Exercise requirements> Return the lines of the data below starting at the one holding "This site is" and ending at the one holding "その他調味料 (34, 388)", word for word, leaving every picture out.

Entries supplied>

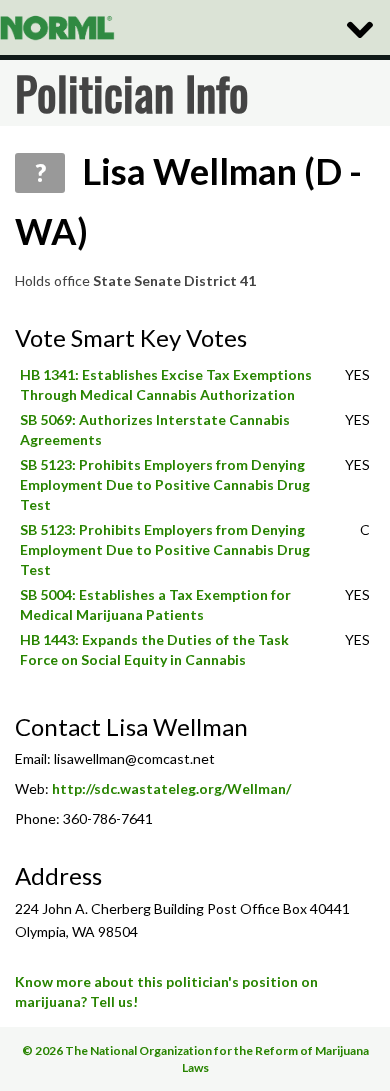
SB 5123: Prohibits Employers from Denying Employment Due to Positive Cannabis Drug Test (165, 484)
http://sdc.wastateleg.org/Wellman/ (171, 788)
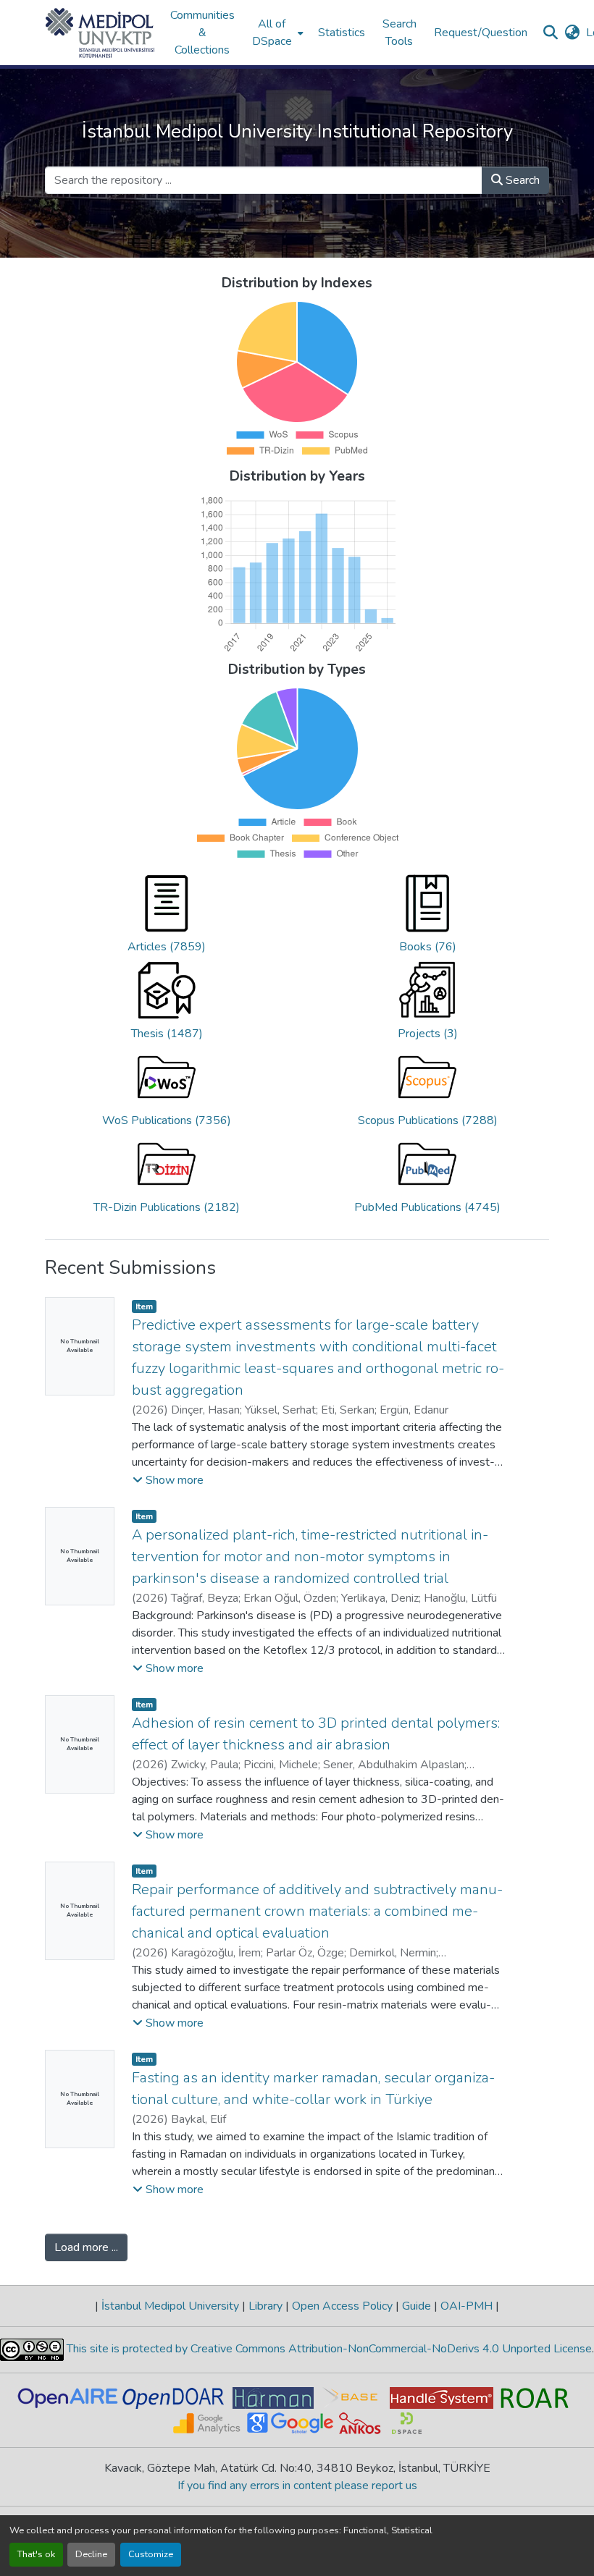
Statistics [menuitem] (341, 33)
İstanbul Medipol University (170, 2306)
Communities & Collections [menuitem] (202, 32)
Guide (416, 2306)
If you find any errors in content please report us (297, 2485)
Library (265, 2306)
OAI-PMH (466, 2306)
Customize (150, 2554)
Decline (91, 2554)
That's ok (36, 2554)
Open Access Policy (342, 2306)
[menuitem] (276, 32)
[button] (100, 32)
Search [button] (521, 180)
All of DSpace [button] (272, 32)
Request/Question (480, 33)
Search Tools (399, 32)
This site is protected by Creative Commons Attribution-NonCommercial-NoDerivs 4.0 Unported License (328, 2349)
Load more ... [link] (86, 2247)
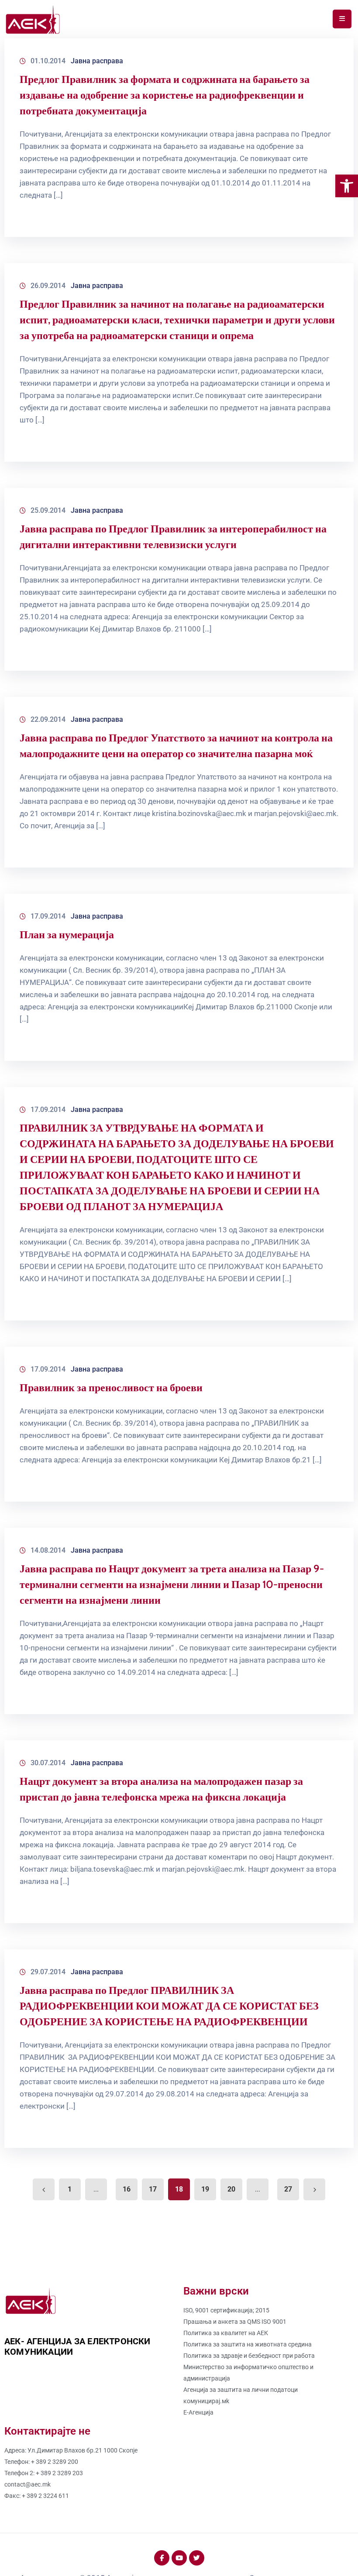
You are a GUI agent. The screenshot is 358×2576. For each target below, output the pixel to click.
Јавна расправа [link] (97, 61)
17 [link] (153, 2189)
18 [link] (179, 2189)
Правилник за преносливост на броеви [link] (111, 1387)
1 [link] (70, 2189)
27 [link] (288, 2189)
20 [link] (231, 2189)
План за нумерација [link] (67, 934)
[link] (346, 186)
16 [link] (127, 2189)
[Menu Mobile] (342, 19)
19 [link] (205, 2189)
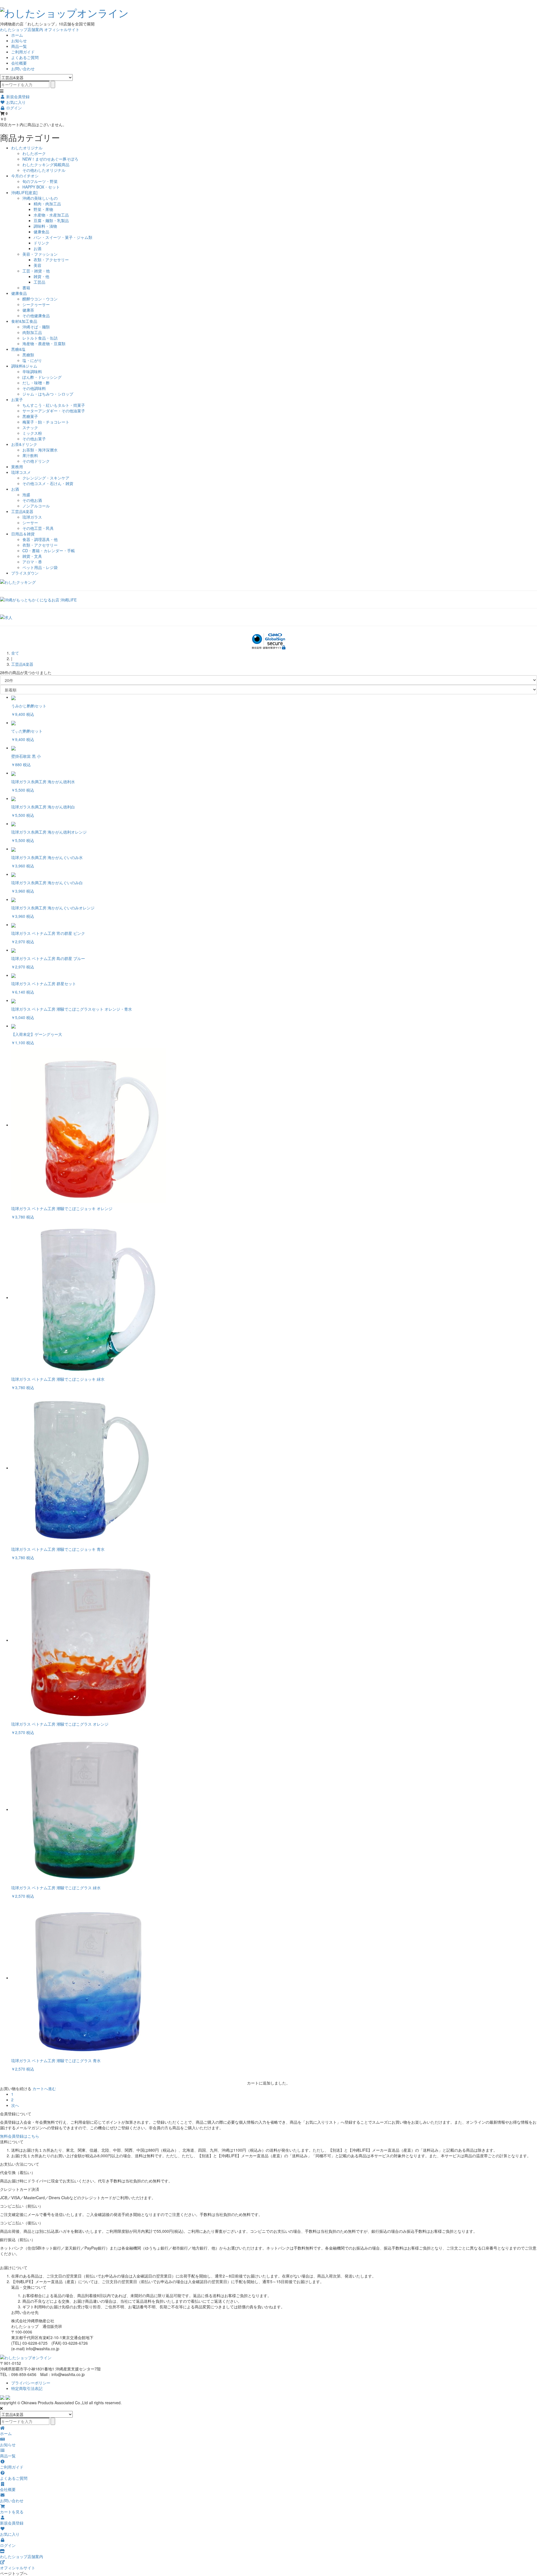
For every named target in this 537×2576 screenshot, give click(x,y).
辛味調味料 (32, 371)
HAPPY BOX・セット (41, 187)
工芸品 (39, 282)
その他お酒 (32, 500)
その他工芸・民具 (38, 528)
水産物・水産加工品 (51, 215)
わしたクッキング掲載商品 (45, 164)
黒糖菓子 (30, 416)
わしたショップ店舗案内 (21, 29)
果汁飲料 (30, 455)
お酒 (37, 248)
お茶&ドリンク (24, 444)
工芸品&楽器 (22, 511)
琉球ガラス (32, 517)
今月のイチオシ (25, 175)
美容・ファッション (40, 254)
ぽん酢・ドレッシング (42, 377)
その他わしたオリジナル (43, 170)
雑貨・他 (41, 276)
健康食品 (41, 231)
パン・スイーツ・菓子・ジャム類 (63, 237)
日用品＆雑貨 (23, 534)
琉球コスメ (21, 472)
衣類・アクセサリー (51, 259)
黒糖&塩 (18, 349)
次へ (15, 2105)
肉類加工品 (32, 332)
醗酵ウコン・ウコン (40, 299)
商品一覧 (19, 46)
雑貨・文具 (32, 556)
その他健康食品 (36, 315)
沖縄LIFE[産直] (24, 192)
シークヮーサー (36, 304)
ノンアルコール (36, 506)
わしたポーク (34, 153)
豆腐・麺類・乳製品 (51, 220)
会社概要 (19, 63)
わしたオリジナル (27, 147)
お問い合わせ (23, 68)
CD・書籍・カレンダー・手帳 (48, 550)
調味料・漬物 (45, 226)
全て (15, 653)
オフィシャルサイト (61, 29)
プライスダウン (25, 573)
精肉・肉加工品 (47, 203)
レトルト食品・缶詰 (40, 338)
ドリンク (41, 243)
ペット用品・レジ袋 (40, 567)
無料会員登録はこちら (19, 2136)
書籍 (26, 287)
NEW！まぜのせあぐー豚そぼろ (50, 159)
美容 (37, 265)
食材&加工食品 (24, 321)
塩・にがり (32, 360)
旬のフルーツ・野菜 (40, 181)
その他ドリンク (36, 461)
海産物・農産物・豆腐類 (43, 343)
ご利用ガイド (23, 52)
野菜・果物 (43, 209)
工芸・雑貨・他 (36, 271)
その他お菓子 (34, 438)
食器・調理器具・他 (40, 539)
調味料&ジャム (24, 366)
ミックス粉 (32, 433)
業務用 (17, 466)
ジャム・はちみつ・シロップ (47, 394)
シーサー (30, 522)
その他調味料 (34, 388)
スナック (30, 427)
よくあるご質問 (25, 57)
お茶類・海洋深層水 (40, 450)
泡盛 (26, 494)
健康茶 (28, 310)
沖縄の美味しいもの (40, 198)
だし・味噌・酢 (36, 382)
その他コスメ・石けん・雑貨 (47, 483)
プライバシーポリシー (30, 2383)
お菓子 (17, 399)
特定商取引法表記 (27, 2388)
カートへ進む (44, 2088)
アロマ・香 (32, 561)
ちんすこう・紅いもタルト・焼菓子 (53, 405)
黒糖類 (28, 354)
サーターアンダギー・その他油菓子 (53, 410)
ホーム (17, 35)
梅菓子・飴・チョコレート (45, 422)
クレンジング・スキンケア (45, 478)
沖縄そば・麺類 (36, 327)
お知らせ (19, 40)
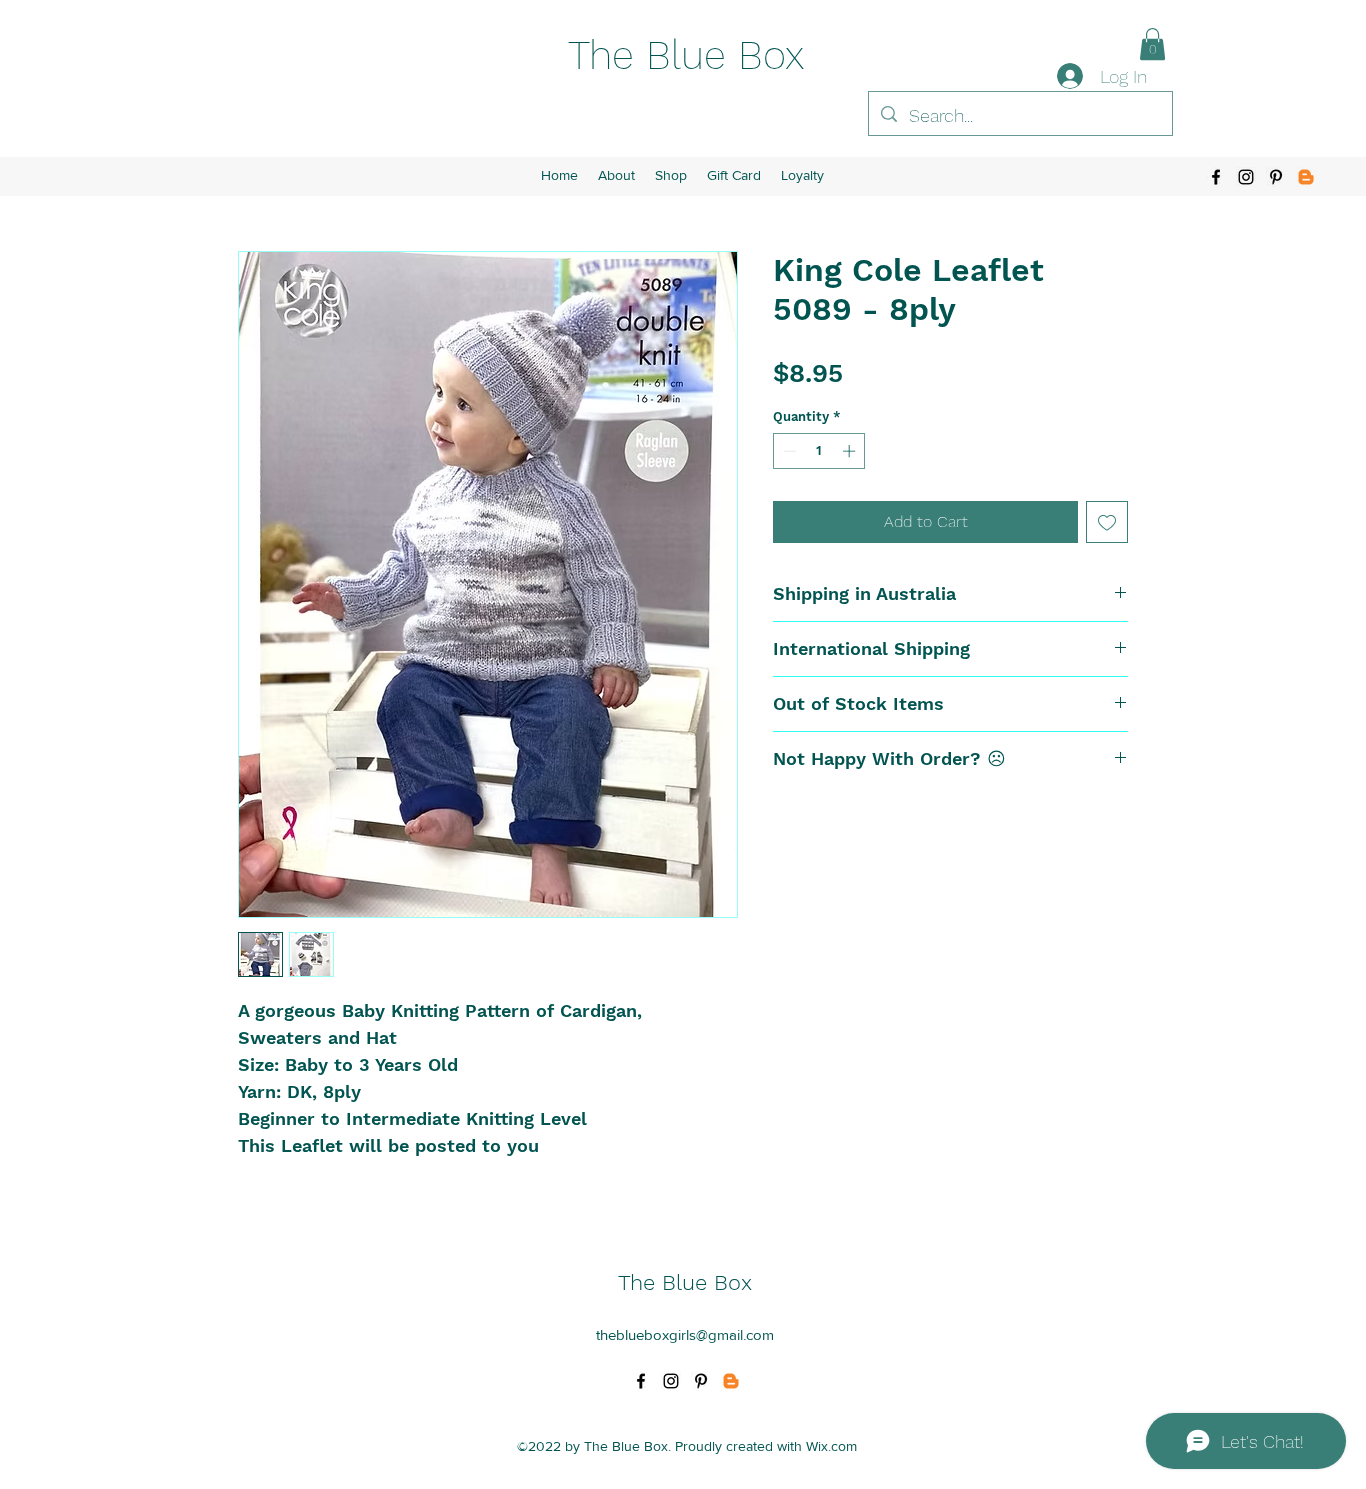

Your response>
This site is protected by Creative Commons Attribution-NonCommercial-NoDerivs 4.0 Unported License (328, 2349)
Load more ... [link] (86, 2247)
You are a GUI agent. The screenshot is 358×2576. For each target below, output the pixel to click.
Јавна расправа [link] (97, 61)
17 [link] (153, 2189)
18 [link] (179, 2189)
Правилник за преносливост на броеви [link] (111, 1387)
1 [link] (70, 2189)
27 [link] (288, 2189)
20 [link] (231, 2189)
План за нумерација [link] (67, 934)
[link] (346, 186)
16 [link] (127, 2189)
[Menu Mobile] (342, 19)
19 [link] (205, 2189)
For every named target in this 537×2576 screenshot, give click(x,y).
辛味調味料 (32, 371)
HAPPY BOX・セット (41, 187)
工芸品 (39, 282)
その他お酒 (32, 500)
その他工芸・民具 (38, 528)
水産物・水産加工品 (51, 215)
わしたクッキング掲載商品 (45, 164)
黒糖菓子 (30, 416)
わしたショップ店舗案内 (21, 29)
果汁飲料 (30, 455)
お酒 (37, 248)
お茶&ドリンク (24, 444)
工芸品&楽器 (22, 511)
琉球ガラス (32, 517)
今月のイチオシ (25, 175)
美容・ファッション (40, 254)
ぽん酢・ドレッシング (42, 377)
その他わしたオリジナル (43, 170)
雑貨・他 (41, 276)
健康食品 (41, 231)
パン・スイーツ・菓子・ジャム類 (63, 237)
日用品＆雑貨 (23, 534)
琉球コスメ (21, 472)
衣類・アクセサリー (51, 259)
黒糖&塩 (18, 349)
次へ (15, 2105)
肉類加工品 (32, 332)
醗酵ウコン・ウコン (40, 299)
商品一覧 (19, 46)
雑貨・文具 (32, 556)
その他健康食品 (36, 315)
沖縄LIFE[産直] (24, 192)
シークヮーサー (36, 304)
ノンアルコール (36, 506)
わしたポーク (34, 153)
豆腐・麺類・乳製品 (51, 220)
会社概要 (19, 63)
わしたオリジナル (27, 147)
お問い合わせ (23, 68)
CD・書籍・カレンダー・手帳 (48, 550)
調味料・漬物 (45, 226)
全て (15, 653)
オフィシャルサイト (61, 29)
プライスダウン (25, 573)
精肉・肉加工品 (47, 203)
レトルト食品・缶詰 (40, 338)
ドリンク (41, 243)
ペット用品・レジ袋 (40, 567)
無料会員登録はこちら (19, 2136)
書籍 (26, 287)
NEW！まぜのせあぐー豚そぼろ (50, 159)
美容 (37, 265)
食材&加工食品 (24, 321)
塩・にがり (32, 360)
旬のフルーツ・野菜 (40, 181)
その他ドリンク (36, 461)
海産物・農産物・豆腐類 (43, 343)
ご利用ガイド (23, 52)
野菜・果物 (43, 209)
工芸・雑貨・他 (36, 271)
その他お菓子 (34, 438)
食器・調理器具・他 (40, 539)
調味料&ジャム (24, 366)
ミックス粉 (32, 433)
業務用 (17, 466)
ジャム・はちみつ・シロップ (47, 394)
シーサー (30, 522)
その他調味料 (34, 388)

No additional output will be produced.